- Aim of the task: Copy out the records below, starting at the line that has "Click the Cortana microphone icon" and stopping after the line that has "[x=281, y=804]", requests included, and shift every coordinate in the answers up by 148. Leave the pictures out.

- Dataset extract:
■ ■ ■ ■ ■ ■ ■

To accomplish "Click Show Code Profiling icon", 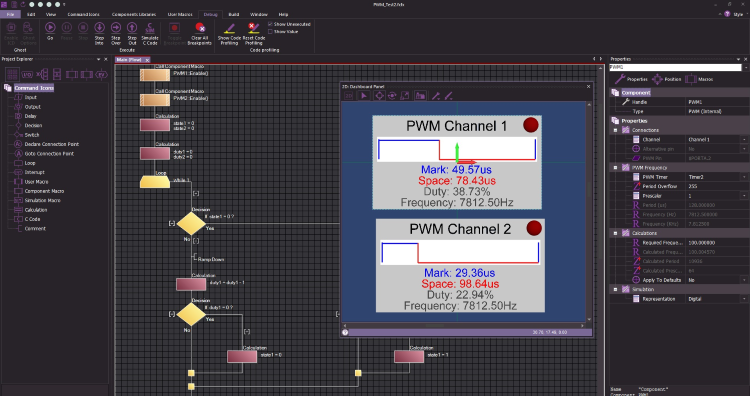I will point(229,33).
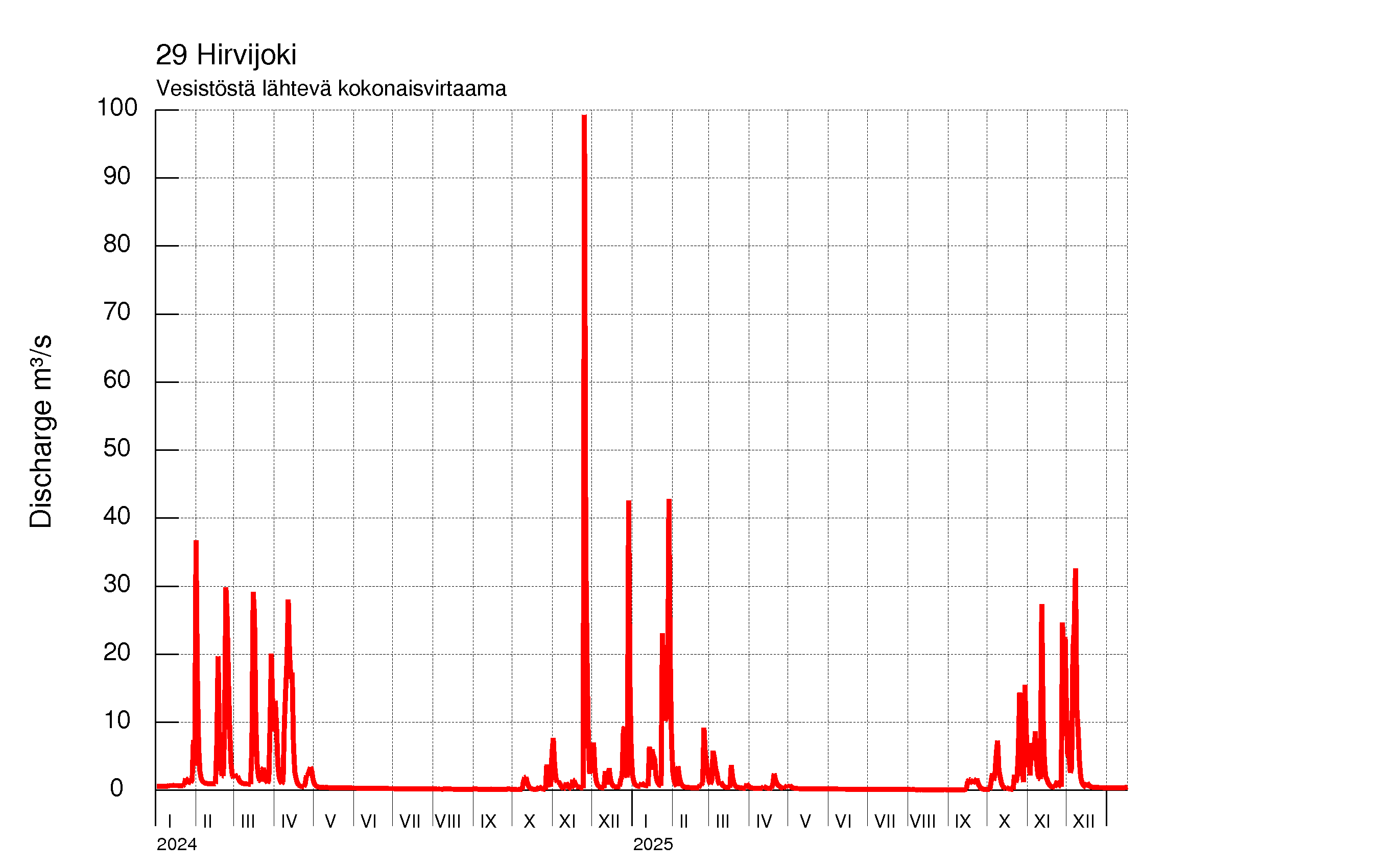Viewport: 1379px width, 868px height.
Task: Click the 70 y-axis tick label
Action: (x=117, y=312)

■ ■ ■ ■ ■ ■ ■

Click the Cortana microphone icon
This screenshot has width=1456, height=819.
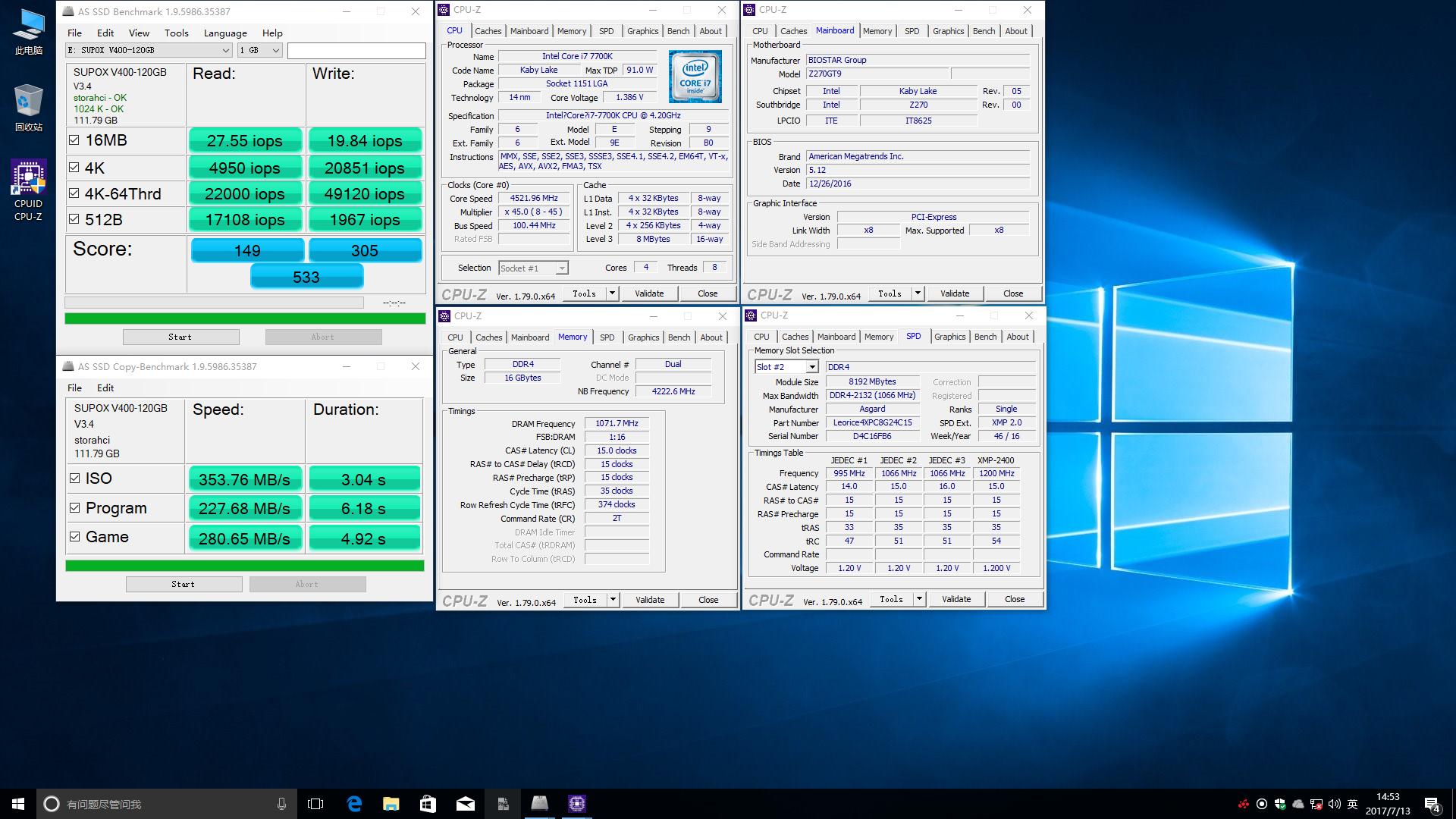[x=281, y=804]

■ ■ ■ ■ ■ ■ ■

- Solution:
Click the Cortana microphone icon
This screenshot has width=1456, height=819.
[x=429, y=952]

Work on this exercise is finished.